The exciting outcomes and future plans of the MSB projects were on display at a Principal Investigators (PI) community meeting held over two days at NSF headquarters. This meeting was organized by the PIs and supported by the NSF BIO Division of Biological Infrastructure (home of NEON program management) and Division of Emerging Frontiers (home of the MSB program).
The meeting brought together representatives from most current MSB projects. While project leaders were in abundance, the meeting also placed a special emphasis on participation by early career researchers: faculty, post-docs, and graduate students.
The morning poster session allowed investigators to showcase their exciting outcomes and future plans for research.
The meeting kicked off on Thursday, September 29, with back-to-back poster sessions which provided time for all attendees to hear from other project representatives about their latest work. In the first round, the PIs presented their research. In the second round, the students and post-docs took the lead. The posters showcased investigators’ progress-to-date and future plans for MSB and early NEON science projects and featured outcomes from projects such as:
- Developing models based on weather, climate, and population dynamics to predict the spread of White Nose Syndrome, a fungal disease decimating North American bats.
- Pulling the signals of flying birds from the “noise” in weather radar network data, and generating a new observational tool for understanding migrations on a large scale.
- Testing the limits of the biosphere components of major climate models over millennia scales, then fusing modern and paleo-ecology data, such as that found in tree rings and pollen preserved beneath lake beds, to create more robust representations.

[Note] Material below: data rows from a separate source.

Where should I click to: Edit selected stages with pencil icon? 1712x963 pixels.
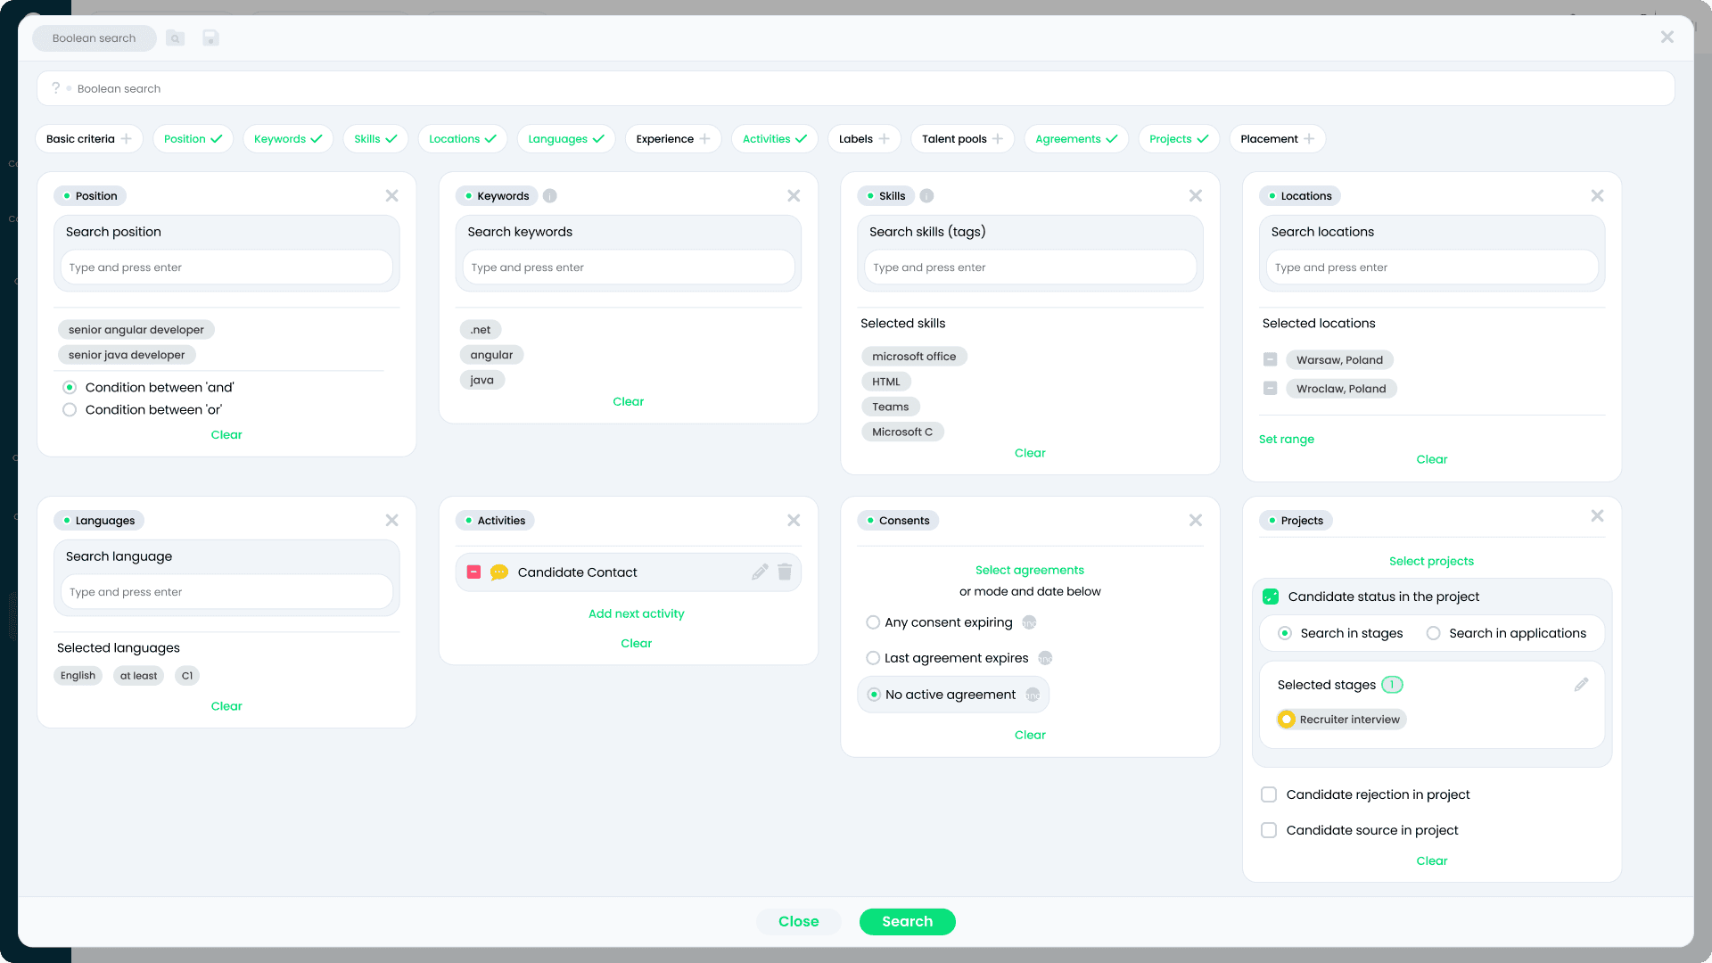[x=1581, y=685]
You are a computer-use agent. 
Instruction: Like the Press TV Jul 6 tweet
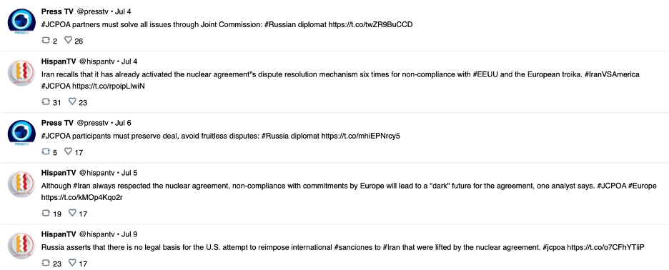pyautogui.click(x=68, y=151)
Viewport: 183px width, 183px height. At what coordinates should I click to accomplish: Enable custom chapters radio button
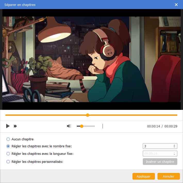pyautogui.click(x=8, y=162)
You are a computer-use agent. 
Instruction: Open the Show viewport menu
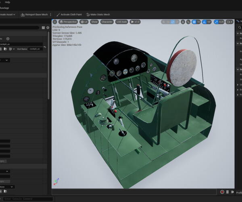[x=94, y=22]
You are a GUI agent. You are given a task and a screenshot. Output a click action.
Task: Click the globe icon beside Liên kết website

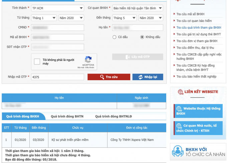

- Piloting a training approach for graduate students to develop first-hand experience in big-scale science through intensive fellowships that focus on team-science skills, data skills (access, sharing, wrangling and management) and synthesis projects that benefit a broad research community.

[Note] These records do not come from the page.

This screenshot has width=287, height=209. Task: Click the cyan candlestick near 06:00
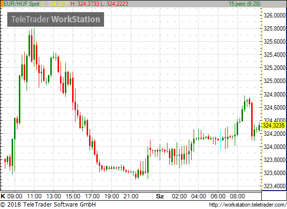click(x=220, y=140)
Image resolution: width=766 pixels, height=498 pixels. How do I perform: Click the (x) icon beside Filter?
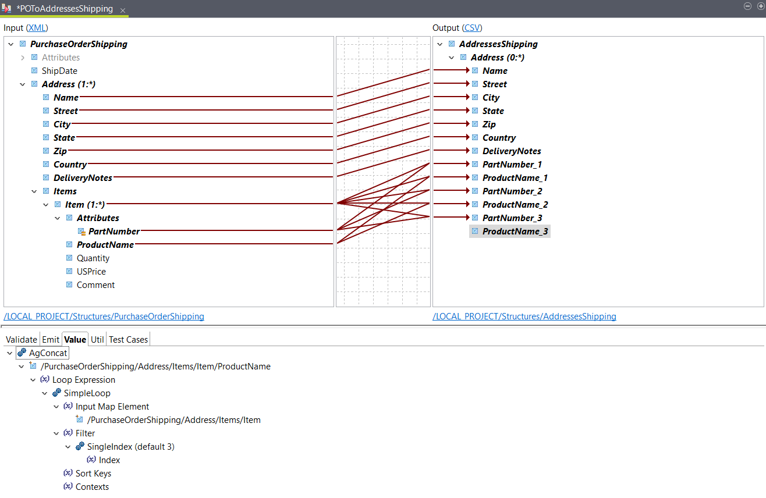coord(68,433)
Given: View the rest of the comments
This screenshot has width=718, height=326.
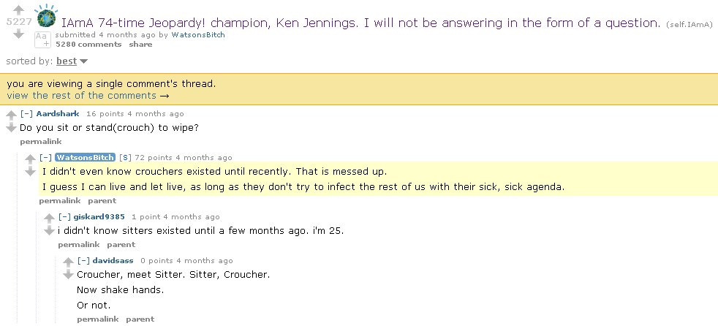Looking at the screenshot, I should click(x=88, y=95).
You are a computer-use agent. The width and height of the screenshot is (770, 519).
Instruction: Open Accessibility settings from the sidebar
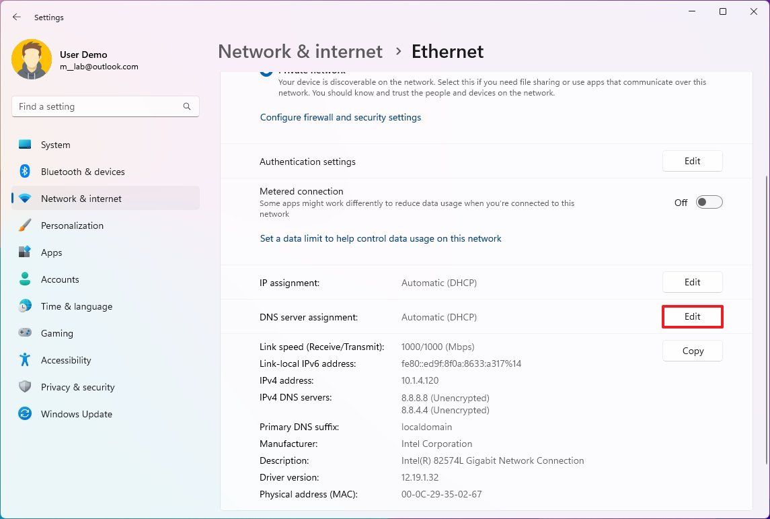(x=65, y=359)
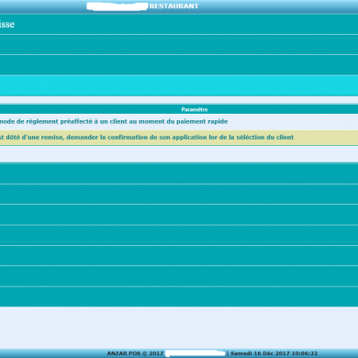Click the third teal row in the lower group
The height and width of the screenshot is (358, 358).
179,215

Principal Investigator Dr. Jennifer Cotton describes her work on isotopic analysis during the poster session.
In addition to the project-specific presentations, on Thursday afternoon and Friday morning the attendees engaged in discussions about some major themes that cut across and unite the field of Macrosystems Biology, for example:
- Putting theory developed at small scales to the test at much larger scales.
- Developing mathematical models of complex biological processes over large spatial and temporal scales.
- Addressing the challenges of interdisciplinary teamwork and data management, and training the next generation of researchers to do so effectively.
- Working to integrate big data, theory, models, and experiments to make useful predictions (useful to scientists, resource managers, and the public).
Small group discussions allowed the principal investigators to share and compare experiences working on large-scale projects.